• [Directions] Which lines in the data below contain the string "height"? Extract each of those lines in full.

• [Records provided]
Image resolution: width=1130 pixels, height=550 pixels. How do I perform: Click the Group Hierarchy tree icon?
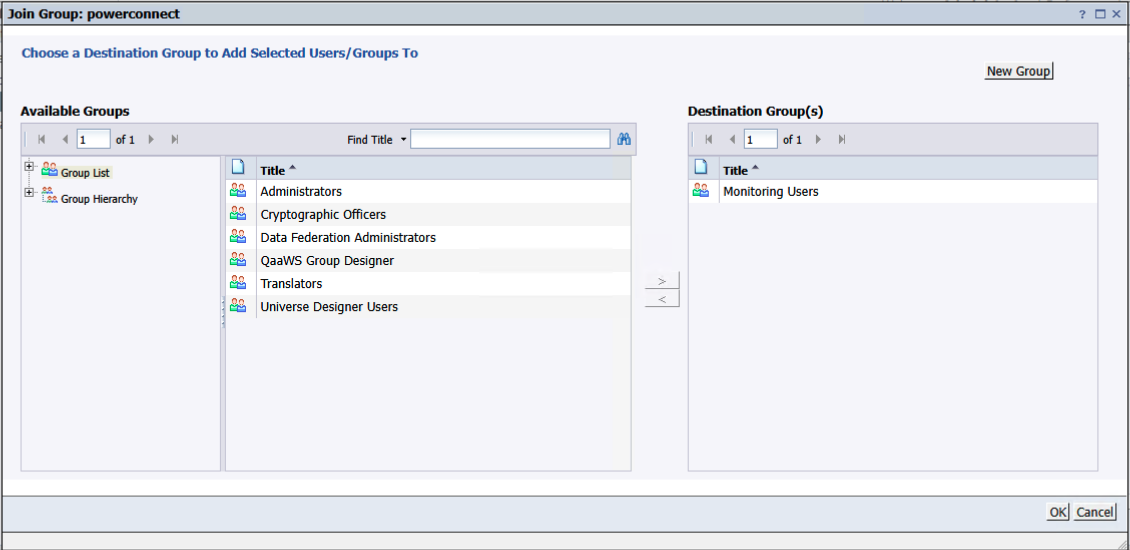pos(50,197)
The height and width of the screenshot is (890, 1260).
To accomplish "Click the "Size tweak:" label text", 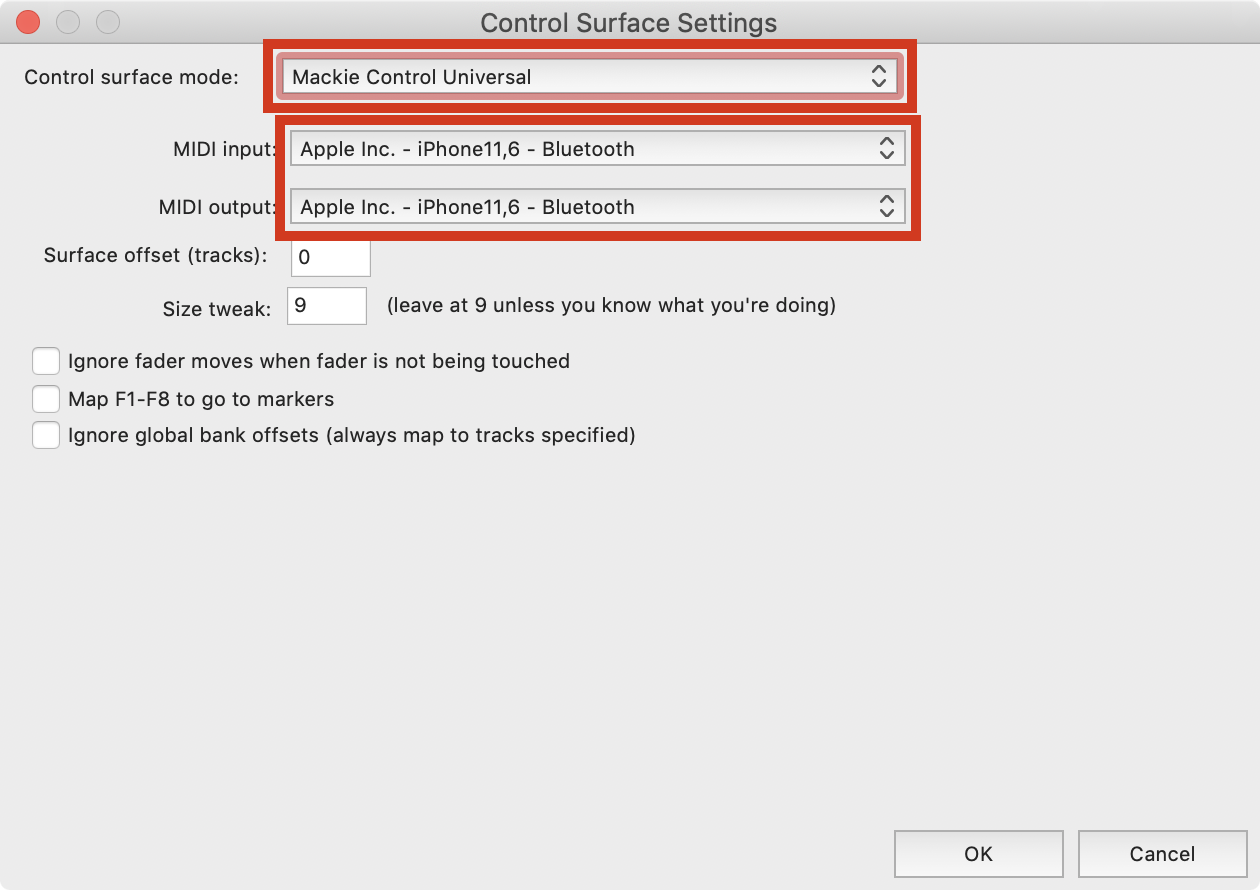I will pyautogui.click(x=216, y=309).
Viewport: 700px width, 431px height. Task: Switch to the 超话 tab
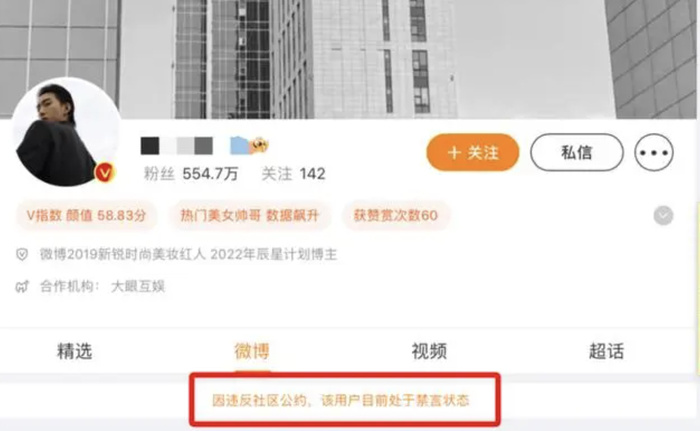pos(606,351)
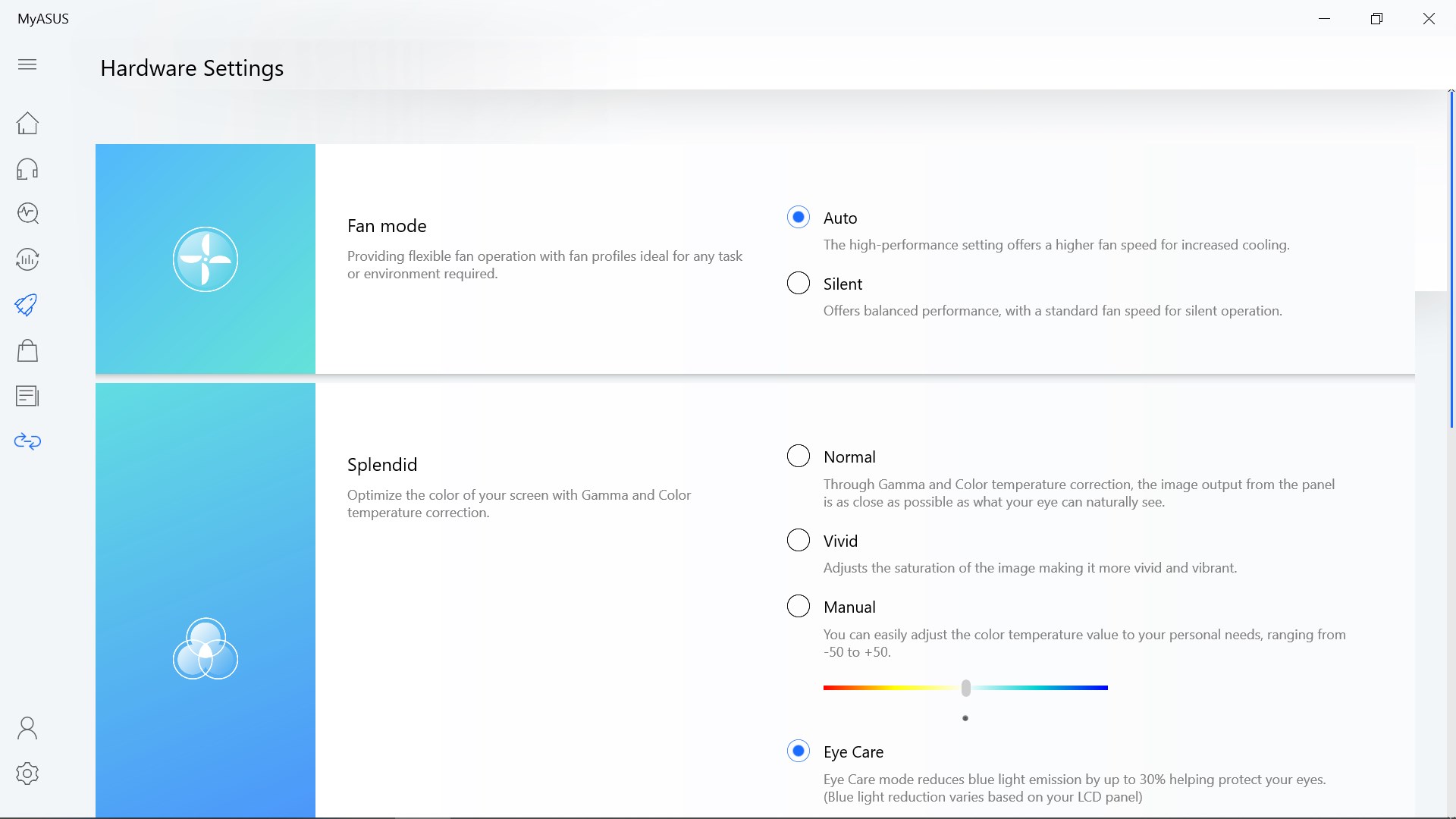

• [Exercise answer]
Image resolution: width=1130 pixels, height=550 pixels. How do I perform: Click the Group Hierarchy tree icon?
The height and width of the screenshot is (890, 1260).
Viewport: 700px width, 431px height. Task: Switch to the 超话 tab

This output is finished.